Nous
irons à Mossoul
Nous
irons à New York
Nous
irons au Bataclan
Nous
irons dans ce petit village de la Dordogne où l'on plume les oies
vivantes pour en faire des doudounes de luxe, où la police des
champignons patrouille et vous confisque votre panier si vous n'êtes pas dans ses petits papiers.
Nous
irons à Alep, chercher du savon de Marseille, nous n'irons pas à
Calais,
Circulez !
Nous
irons en Suisse, bien sûr, pays de la liberté neutre et propre, où
les bottes bien cirées ne demandent qu'à marcher
Nous
serons là, sur le pas de la porte, à humer le vent, à déduire son
orientation, à admirer la lumière de Novembre sur le bouleau doré et
plein d'oiseaux qui regardent le monde de plus haut.
Nous
mettrons un pied sur la première marche de l'escalier qui se dérobe,
travaillé dans ses minces fondations par les racines des arbres qui
se sont plantés là, tous seuls, comme des arbres émigrés.
En
fait nous resterons là sur le seuil, la valise au bout du bras qui
s'allonge sous son propre poids de valise, jusqu'à la laisser
reposer sur le palier. Les mains pendantes
Au
seuil de quitter cette maison, nous aurons une pensée pour ceux qui
sont venus de loin, l'ont habitée avant nous, l'ont construite,
même. Nous aurons une pensée pour ces gens, venus du Sud ou de l'Est
de l'Europe, ces crève-la-faim chercheurs d'eldorado preto,
transformés en taupes le temps d'attraper la silicose, ressortis à
l'air libre quand leurs poumons ne pouvaient plus l'aspirer. Nous
aurons une pensée pour ces esclaves importés par la Compagnie de la
Méditerranée qui pensaient retrouver la mer et se sont retrouvés sous terre.
Nous
resterons sur le seuil à écouter les doubles discours apportés par
le vent dans le criaillement des étourneaux
Nous
penserons qu'un jour la Terre n'était/ne sera/ n'est - qu'un seul
pays. "On tourne en rond, y a rien à faire, c'est la malédiction du système solaire" chantais-je, il y a longtemps.
Nous
consulterons le Dictionnaire des migrations, fascinées par les
flèches rouges, vertes, bleues, aux mouvements puissants et
incurvés.
Des
flèches pour les peuples errants, des flèches du Sud vers le Nord,
de l’Est vers l'Ouest, mais toujours à la lisière du méridien de
ceinture, au-delà duquel il fait froid, il fait nuit, il fait océan.
Nous
étions prêtes à partir, à quitter, à décamper, à fuir,
Parce
que le chef ne nous convenait pas, parce que les petits cons sous nos
fenêtres nous pourrissaient la vie, parce qu'il y avait décidément
trop de vent à présent, pas assez de neige, passablement de
moustiques et énormément de pyrale du buis.
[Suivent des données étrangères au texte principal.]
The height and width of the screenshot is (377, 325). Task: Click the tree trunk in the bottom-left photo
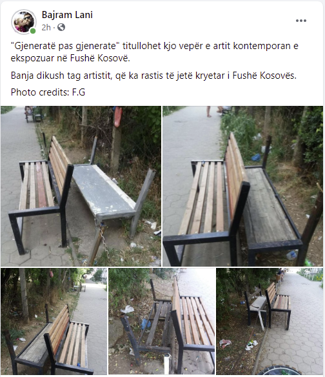(x=24, y=294)
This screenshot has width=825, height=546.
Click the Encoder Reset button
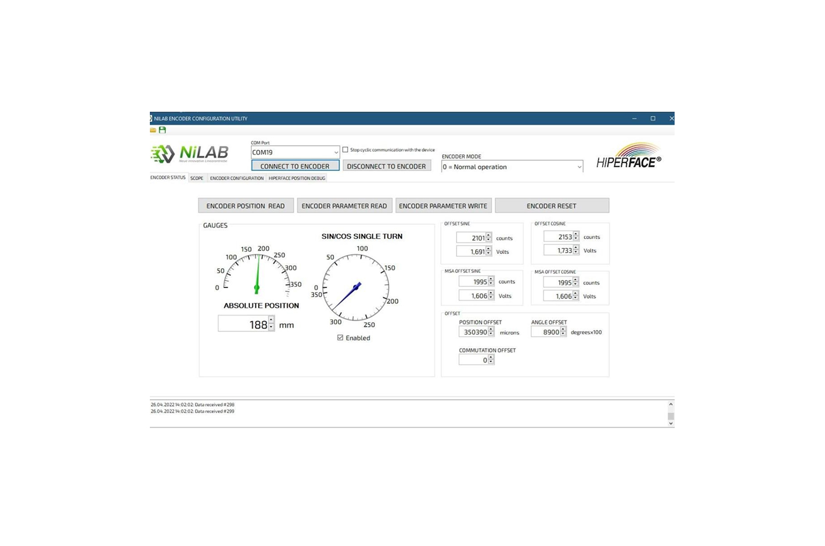click(551, 205)
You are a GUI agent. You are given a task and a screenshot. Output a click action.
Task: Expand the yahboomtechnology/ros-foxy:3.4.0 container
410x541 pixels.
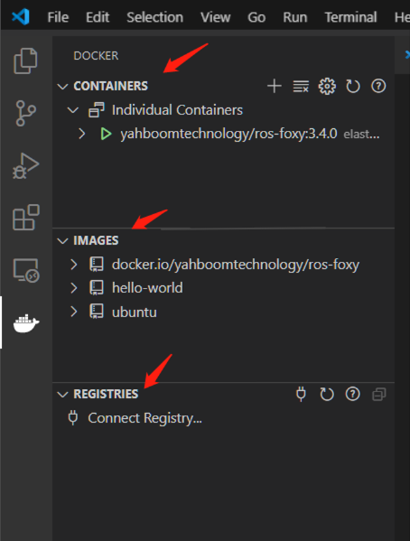pos(82,134)
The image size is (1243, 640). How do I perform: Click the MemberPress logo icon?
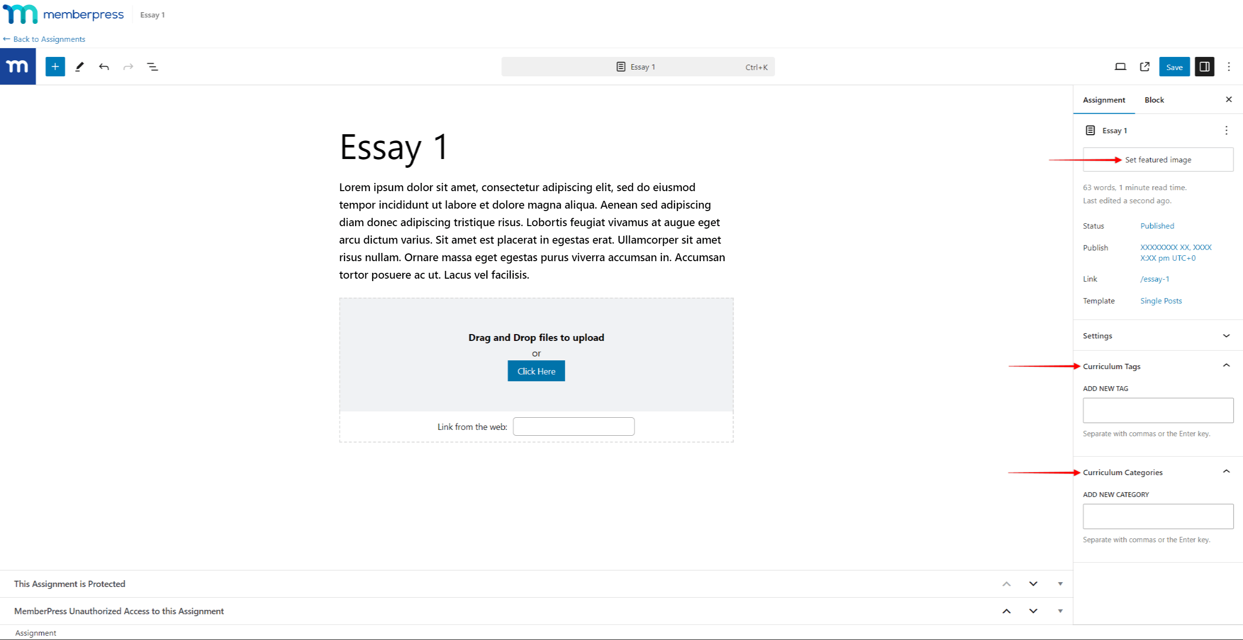point(17,66)
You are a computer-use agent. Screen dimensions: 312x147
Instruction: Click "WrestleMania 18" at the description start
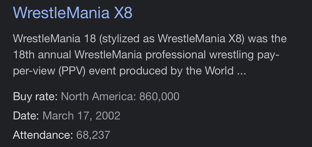pos(54,39)
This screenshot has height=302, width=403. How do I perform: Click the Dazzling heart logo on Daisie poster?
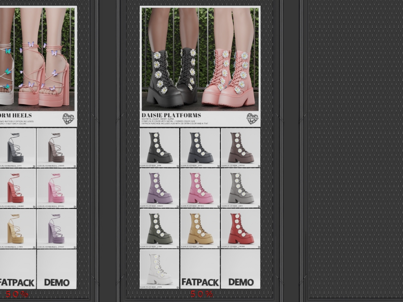pos(252,119)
Nous étions prêtes à
déménager parce que les loyers étaient devenus exorbitants, le
voisinage trop 4/4 ou pas assez.
Dans
la valise nous avions mis quelques doudous, des bonnets de rechange
et des paires de lunettes aussi. Des crayons et des cahiers, de
l'aspirine et du pain dur.
La
valise est légère, elle est vieille et rafistolée, elle a beaucoup
servi. Voyages d'agréments, « escapades », tourisme
professionnel. Une valise dorée qui a connu les soutes, les
compartiments non fumeurs, les plate formes d'où l'on peut passer
ses appels téléphoniques, et le garage du dessus de l'armoire.
Nous
irons à Mossoul voir les djihadistes entraîner dans leur « martyr »
des martyrs non volontaires, et les libérateurs de rue faire des
omelettes avec des œufs humains.
Nous
irons à New York défiler avec les Américains -qui n'ont pas voté…
Nous
irons à Lampedusa, à Lisboa, à Lesbos
Nous
irons à Saint-Pétersbourg, à Libreville, à Istanbul, à
Reykjavik, à Papeete. Et si nous allions « là-bas » ?
Nous
resterons sur le seuil, ma petite fille et moi, à humer encore le
vent et puis nous resterons là, car il n'y a nulle part où aller.